Mar. 7: 112 Drive In, Fayetteville AR

It’s Day 66 of my virtual Drive-In-a-Day Odyssey. I spent an hour and a half driving across the border from eastern Oklahoma to western Arkansas, then north to the 112 Drive In in Fayetteville.

The 112 is a single-screen theater. It’s laid out for a second screen, but a Cinema Treasures commenter relayed that “the City of Fayetteville wanted us to Build a lake to retain water, (and) to dig out the culverts under 112. … We were to put a sidewalk from Nelms to the Glass company, to put in an irrigation system and water line and plant trees all across the HWY 112 frontage, So that kind of killed (the second screen) as ever being possible.”

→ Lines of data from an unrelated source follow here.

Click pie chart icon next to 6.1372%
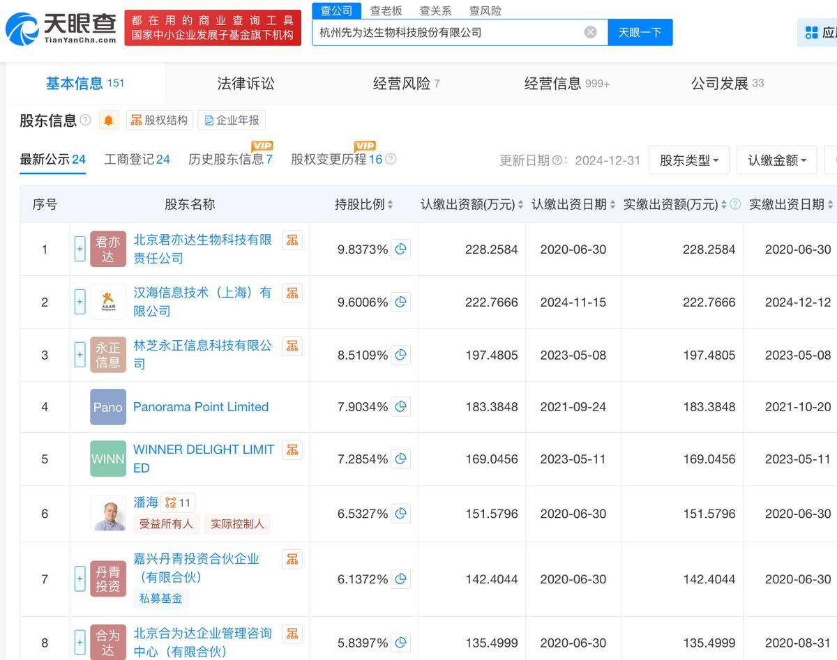Screen dimensions: 837x660 pyautogui.click(x=400, y=579)

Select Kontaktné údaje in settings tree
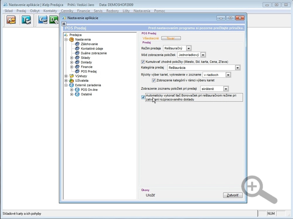tap(92, 49)
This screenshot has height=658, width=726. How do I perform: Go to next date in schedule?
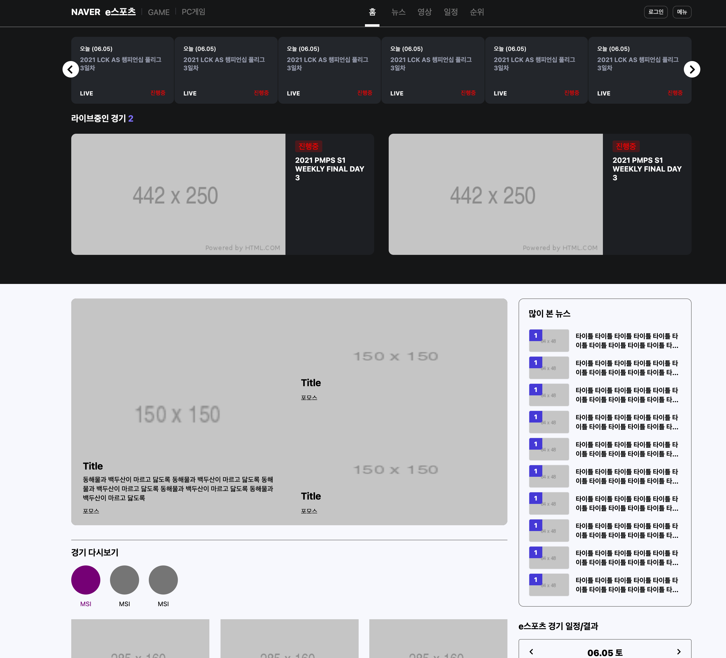coord(678,652)
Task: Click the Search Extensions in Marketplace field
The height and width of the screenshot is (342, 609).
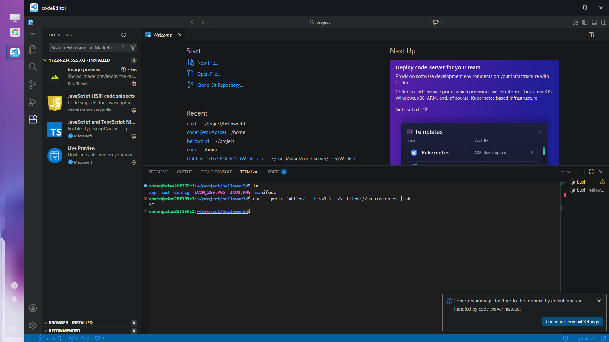Action: [84, 48]
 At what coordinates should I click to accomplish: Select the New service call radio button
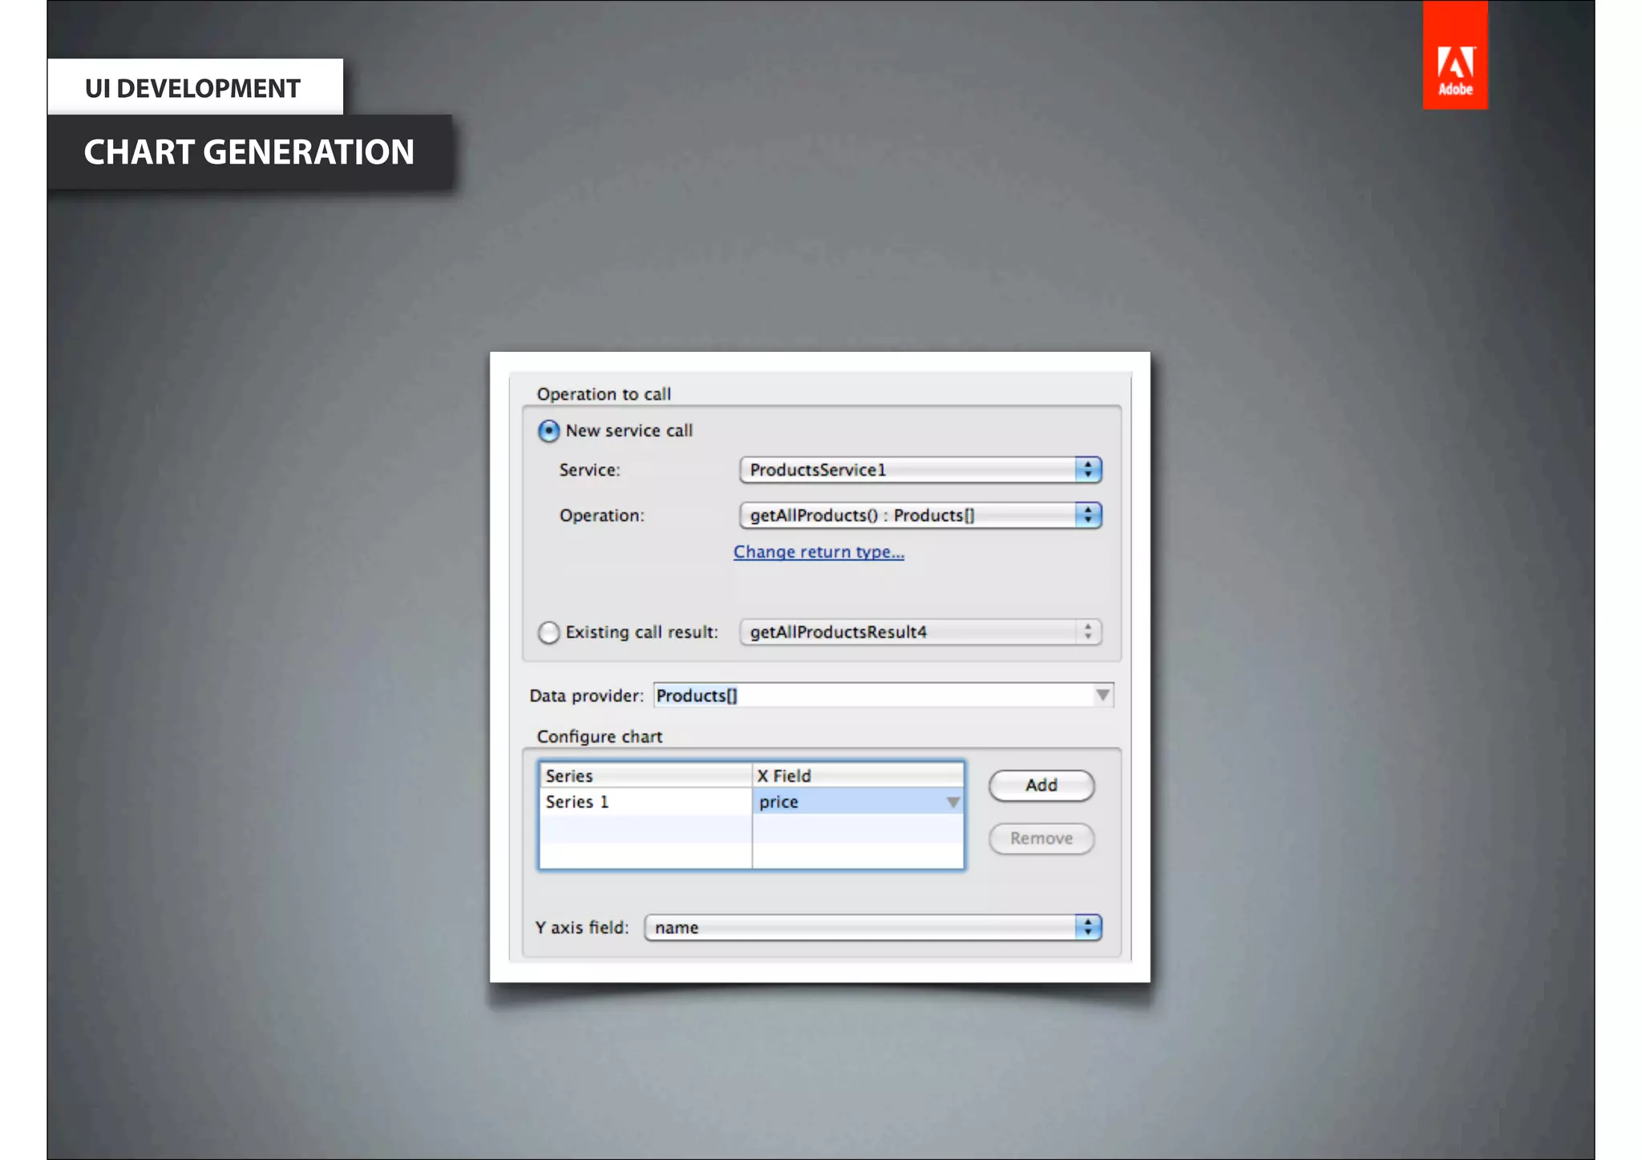pyautogui.click(x=548, y=431)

When did the 112 open? I couldn’t find any hard information about it. There was a New York Times article about a guy who graduated college in 1980 and had visited the 112 “as a teenager”. It’s listed for Fayetteville in my 1984 Motion Picture Almanac along with the 62 Drive-in and 71 Drive-In. (Can you guess that they were all owned by the same company?) Yet the 1982 MPA lists the other two drive-ins and not the 112. On the other hand, none of those three appear in my 1972 MPA, but I know from another source that the 71 had operated since the 1950s, so maybe that source is just too erratic to trust.

The previous paragraph already had too many numbers in it, so the short version is that the 112 was probably open by the mid-1970s, but I just don’t know.

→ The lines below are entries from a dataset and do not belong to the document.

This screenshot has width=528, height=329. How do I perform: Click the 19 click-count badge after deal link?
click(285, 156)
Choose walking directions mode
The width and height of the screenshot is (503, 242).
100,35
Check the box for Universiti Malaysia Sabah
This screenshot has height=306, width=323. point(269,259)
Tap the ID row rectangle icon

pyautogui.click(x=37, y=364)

Once again, I arrived just a little too early. The 112 will reopen for the 2017 season on March 17.

Miles Today / Total:  88 / 8523 (rounded to the nearest mile)

Movie Showing / Total Active Nights: dark / 38

Nearby Restaurant: There are a lot of chain restaurants along the main drag on old Business 71 about a mile from the 112, but I kept on going because of the promise of an unusual experience. Hammontree’s Grilled Cheese offers, yes, gourmet grilled cheese sandwiches, sweet potato fries and so much more. I started off with the edamame hummus dip and black bean tortilla soup before the sourdough-based specialty of the house.

Where I Virtually Stayed: Had I stayed at a Sleep Inn yet during this odyssey? All those modern motel chains are starting to blur together. Anyway, at a great price, I got a clean room, good wifi, and some breakfast – all I needed for another day in Arkansas.

Only in Fayetteville: If you happened to click that New York Times link above, you already know this one. Sitting in front of the Colonial Motel in nearby Prairie Grove is a phone booth with its own Wikipedia page. This style of booth was introduced by AT&T in 1954 to make pay phones accessible in outdoor locations. It was damaged in a 2014 traffic accident, and its restoration became an internet cause célèbre. The phone booth was added to the National Register of Historic Places in November 2015.

Next Stop: Kenda Drive-In, Marshall, AR.